[Entries from a dataset]
┄┄┄┄┄┄

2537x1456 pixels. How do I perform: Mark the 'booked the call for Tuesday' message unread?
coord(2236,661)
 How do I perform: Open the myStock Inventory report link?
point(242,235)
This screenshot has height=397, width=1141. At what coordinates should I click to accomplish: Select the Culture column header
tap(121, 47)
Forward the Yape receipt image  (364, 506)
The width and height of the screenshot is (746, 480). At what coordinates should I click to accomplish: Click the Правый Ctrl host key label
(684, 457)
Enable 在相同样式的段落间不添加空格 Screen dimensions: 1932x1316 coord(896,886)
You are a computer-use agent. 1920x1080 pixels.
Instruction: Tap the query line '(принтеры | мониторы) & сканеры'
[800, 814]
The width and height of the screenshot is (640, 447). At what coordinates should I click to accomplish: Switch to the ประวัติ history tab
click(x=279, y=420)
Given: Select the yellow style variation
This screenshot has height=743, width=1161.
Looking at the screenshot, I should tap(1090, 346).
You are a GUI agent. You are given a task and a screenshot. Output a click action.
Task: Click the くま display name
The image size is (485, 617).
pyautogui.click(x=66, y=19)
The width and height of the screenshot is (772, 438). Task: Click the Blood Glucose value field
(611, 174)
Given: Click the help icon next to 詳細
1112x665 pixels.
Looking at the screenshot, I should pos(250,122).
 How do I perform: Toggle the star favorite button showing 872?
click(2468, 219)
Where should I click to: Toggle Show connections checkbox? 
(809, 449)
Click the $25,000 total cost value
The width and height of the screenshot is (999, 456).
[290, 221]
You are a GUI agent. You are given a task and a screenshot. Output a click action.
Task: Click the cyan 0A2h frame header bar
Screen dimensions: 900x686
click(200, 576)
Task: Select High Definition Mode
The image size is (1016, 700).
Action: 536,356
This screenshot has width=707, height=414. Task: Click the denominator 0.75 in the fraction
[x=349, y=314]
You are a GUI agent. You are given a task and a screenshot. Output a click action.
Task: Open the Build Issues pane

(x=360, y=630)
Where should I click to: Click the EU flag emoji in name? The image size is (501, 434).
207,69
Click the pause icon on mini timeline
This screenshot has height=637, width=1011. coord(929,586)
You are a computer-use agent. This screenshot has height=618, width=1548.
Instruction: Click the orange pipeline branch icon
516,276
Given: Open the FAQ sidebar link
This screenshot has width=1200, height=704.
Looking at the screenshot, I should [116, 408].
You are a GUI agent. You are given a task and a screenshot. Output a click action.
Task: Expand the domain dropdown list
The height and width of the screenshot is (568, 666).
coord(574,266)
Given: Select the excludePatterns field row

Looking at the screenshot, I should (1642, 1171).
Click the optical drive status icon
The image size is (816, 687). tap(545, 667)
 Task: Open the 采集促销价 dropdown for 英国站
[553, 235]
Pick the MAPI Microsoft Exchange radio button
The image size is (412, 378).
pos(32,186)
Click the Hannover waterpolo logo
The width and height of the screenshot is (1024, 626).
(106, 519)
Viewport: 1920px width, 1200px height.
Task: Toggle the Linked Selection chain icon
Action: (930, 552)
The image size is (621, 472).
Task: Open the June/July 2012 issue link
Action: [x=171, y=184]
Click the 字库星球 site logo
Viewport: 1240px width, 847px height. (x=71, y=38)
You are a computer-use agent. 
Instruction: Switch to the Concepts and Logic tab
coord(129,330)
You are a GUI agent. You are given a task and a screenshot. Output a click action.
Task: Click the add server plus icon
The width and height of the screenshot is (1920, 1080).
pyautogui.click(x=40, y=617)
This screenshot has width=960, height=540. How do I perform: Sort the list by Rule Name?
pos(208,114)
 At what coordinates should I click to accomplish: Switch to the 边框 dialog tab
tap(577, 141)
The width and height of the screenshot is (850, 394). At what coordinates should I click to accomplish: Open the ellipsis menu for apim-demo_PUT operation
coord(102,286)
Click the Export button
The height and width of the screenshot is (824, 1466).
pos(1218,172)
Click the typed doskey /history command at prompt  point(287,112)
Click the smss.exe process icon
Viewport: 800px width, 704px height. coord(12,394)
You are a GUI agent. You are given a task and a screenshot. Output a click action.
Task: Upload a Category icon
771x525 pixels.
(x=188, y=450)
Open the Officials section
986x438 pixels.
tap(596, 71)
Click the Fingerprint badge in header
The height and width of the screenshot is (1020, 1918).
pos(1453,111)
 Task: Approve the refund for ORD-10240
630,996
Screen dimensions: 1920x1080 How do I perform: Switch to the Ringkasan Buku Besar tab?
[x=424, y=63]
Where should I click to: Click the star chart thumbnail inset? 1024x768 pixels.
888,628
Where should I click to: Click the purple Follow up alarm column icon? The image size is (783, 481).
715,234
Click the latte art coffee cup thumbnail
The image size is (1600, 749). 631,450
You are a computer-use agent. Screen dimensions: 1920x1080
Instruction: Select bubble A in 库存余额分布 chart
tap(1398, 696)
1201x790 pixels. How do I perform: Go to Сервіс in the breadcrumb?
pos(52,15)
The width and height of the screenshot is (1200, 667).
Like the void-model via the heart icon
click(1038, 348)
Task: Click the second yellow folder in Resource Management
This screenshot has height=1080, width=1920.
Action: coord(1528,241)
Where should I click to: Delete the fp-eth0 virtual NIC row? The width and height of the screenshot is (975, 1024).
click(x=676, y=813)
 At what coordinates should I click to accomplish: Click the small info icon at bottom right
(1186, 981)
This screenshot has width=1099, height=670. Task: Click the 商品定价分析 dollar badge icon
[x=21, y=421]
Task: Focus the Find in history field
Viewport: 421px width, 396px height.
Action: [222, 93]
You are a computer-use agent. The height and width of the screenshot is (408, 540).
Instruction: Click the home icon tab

┄┄┄┄┄┄

Pull out each line of the data above that contains the word "chart". Letter case counts when matching.

Where should I click to: Click the star chart thumbnail inset? 1024x768 pixels.
Instruction: Select bubble A in 库存余额分布 chart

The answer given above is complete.